- Opening Delimiter -

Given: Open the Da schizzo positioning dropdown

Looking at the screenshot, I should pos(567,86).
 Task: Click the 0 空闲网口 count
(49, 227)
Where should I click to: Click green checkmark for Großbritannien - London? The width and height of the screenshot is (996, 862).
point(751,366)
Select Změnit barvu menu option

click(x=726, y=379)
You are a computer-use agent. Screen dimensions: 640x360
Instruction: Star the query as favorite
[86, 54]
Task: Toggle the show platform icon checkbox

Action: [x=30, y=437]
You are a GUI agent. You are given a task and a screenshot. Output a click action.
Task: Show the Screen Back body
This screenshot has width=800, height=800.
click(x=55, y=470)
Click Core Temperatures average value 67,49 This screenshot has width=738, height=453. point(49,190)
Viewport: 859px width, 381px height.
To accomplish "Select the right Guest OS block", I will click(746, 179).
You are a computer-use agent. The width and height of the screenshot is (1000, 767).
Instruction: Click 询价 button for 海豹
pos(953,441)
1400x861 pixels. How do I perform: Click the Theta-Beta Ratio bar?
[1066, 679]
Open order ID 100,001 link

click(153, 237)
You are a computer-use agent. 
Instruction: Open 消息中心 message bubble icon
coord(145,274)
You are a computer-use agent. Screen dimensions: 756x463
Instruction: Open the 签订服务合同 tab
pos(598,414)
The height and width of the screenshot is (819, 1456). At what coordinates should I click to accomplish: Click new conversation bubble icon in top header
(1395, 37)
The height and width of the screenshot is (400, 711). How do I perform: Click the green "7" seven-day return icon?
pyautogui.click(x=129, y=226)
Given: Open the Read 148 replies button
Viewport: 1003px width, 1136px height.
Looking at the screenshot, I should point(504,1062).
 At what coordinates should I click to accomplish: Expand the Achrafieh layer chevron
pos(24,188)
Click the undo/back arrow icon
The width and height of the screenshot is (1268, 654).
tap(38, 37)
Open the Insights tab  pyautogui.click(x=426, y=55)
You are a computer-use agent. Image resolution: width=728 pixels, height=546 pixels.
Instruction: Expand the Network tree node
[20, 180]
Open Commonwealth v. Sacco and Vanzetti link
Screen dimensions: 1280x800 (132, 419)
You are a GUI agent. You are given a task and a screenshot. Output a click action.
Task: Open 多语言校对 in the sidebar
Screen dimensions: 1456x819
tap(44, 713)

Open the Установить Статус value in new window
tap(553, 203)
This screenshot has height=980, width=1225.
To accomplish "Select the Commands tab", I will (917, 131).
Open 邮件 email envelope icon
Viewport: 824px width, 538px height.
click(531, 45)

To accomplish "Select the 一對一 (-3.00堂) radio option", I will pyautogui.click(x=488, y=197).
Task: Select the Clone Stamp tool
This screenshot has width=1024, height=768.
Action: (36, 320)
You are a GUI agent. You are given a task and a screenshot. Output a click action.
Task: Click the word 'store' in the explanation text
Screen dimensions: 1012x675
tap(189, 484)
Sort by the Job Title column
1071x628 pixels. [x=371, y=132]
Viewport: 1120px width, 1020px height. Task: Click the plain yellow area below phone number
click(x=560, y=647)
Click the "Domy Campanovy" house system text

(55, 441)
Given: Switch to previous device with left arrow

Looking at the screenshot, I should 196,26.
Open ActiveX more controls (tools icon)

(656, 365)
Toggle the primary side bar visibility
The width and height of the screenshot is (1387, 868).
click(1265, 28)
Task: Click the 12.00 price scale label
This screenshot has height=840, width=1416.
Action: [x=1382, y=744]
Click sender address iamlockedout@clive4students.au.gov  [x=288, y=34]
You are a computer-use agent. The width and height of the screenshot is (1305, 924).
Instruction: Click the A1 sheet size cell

- Closing Delimiter -

About this exercise: Filter the listing above for lines with the word "computer", and copy each one you find.

Exercise response:
You are a computer-use agent. Screen dimensions: 640x360
You are a computer-use agent. The width and height of the screenshot is (1000, 767).
You are a computer-use agent. 
You are a computer-use agent. Screen dimensions: 756x463
You are a computer-use agent. Image resolution: width=728 pixels, height=546 pixels.
You are a computer-use agent. The width and height of the screenshot is (1305, 924).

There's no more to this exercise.